The Cathedral of the Protection of Most Holy Theotokos on the Moat, known as Saint Basil's Cathedral on Red Square in Moscow has become part of the Moscow Kremlin and Red Square UNESCO World Heritage Site since 1990. The Catedral is a Russian Orthodox Church, built between 1555 and 1561. Its construction started on the order of Ivan the Terrible and was devoted to the capture of Kazan and Astrakhan. The Cathedral marks the geometric centre of the city. It was the tallest Church in Moscow until 1600.
There are lots of legends about the Cathedral but the most famous one says that Ivan the Terrible had blinded the builders so that they could not create anything to compare.
The original building, known as "Trinity Cathedral", contained eight side churches arranged around the ninth, central church of Intercession. The tenth church was erected in 1588 over the grave of venerated local saint Vasily (Basil). The original design of the Cathedral was different from what we can see nowadays. It was all white to match the white-stone Kremlin, and the onion domes were gold. In the 17th century a hip-roofed bell tower was added, the gallery and staircases were covered with vaulted roofing, and the helmeted domes were replaced with decorated ones. In 1860 during rebuilding, the Cathedral was painted with a more complex and integrated design, and has remained unchanged since.

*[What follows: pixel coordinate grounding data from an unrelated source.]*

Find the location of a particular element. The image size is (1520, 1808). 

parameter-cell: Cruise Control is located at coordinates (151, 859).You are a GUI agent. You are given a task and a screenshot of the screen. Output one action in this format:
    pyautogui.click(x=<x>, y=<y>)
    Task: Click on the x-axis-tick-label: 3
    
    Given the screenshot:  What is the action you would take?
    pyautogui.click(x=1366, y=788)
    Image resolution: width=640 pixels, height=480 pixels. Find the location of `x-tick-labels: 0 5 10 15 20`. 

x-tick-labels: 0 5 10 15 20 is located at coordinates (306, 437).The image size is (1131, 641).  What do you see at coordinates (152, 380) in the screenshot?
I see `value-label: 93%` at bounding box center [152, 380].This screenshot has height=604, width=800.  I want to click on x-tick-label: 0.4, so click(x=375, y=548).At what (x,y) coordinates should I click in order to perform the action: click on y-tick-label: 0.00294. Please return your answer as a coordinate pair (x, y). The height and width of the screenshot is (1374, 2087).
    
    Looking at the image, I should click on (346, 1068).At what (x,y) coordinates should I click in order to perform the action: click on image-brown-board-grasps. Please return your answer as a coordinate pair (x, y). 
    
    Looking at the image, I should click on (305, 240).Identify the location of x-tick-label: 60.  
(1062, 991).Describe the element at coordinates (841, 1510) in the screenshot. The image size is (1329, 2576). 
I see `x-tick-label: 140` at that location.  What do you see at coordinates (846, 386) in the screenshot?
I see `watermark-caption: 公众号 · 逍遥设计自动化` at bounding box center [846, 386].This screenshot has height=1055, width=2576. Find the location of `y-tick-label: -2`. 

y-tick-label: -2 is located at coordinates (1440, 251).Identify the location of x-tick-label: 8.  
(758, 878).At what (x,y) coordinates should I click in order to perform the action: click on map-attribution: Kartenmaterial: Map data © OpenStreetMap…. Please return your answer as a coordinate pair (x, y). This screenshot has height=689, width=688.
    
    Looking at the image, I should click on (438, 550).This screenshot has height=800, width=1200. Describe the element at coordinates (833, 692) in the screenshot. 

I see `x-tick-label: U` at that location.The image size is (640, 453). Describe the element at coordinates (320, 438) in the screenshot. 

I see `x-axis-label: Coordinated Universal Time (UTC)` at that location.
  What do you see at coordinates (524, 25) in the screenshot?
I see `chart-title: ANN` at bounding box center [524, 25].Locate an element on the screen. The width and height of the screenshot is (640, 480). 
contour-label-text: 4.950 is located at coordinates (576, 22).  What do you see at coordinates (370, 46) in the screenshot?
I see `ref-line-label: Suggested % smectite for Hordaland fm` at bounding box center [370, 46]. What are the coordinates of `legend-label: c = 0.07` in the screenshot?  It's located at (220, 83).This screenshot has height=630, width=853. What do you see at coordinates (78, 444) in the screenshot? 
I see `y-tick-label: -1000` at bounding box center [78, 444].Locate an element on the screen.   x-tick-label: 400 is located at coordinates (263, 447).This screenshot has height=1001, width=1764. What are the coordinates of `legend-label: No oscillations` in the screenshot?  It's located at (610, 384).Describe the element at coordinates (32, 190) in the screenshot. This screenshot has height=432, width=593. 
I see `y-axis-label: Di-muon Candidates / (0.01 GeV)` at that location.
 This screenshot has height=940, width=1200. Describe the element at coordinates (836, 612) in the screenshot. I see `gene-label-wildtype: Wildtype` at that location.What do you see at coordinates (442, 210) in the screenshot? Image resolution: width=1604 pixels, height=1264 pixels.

The building's design, shaped as a flame of a bonfire rising into the sky, has no analogue s in Russian architecture: "It is like no other Russian building. Nothing similar can be found in the entire millennium of Byzantine tradition from the fifth to fifteenth century a strangeness that astonishes by its unexpectedness, complexity and dazzling interleaving of the manifold details of its design." The Russian national architecture in the 17th century was strongly affected by the character of Saint Basils Cathedral.
After the Revolution of 1917 the church was confiscated from the Russian Orthodox community as part of the Soviet Union's anti-theist campaigns. It has operated as a division of the State Historical Museum since 1928.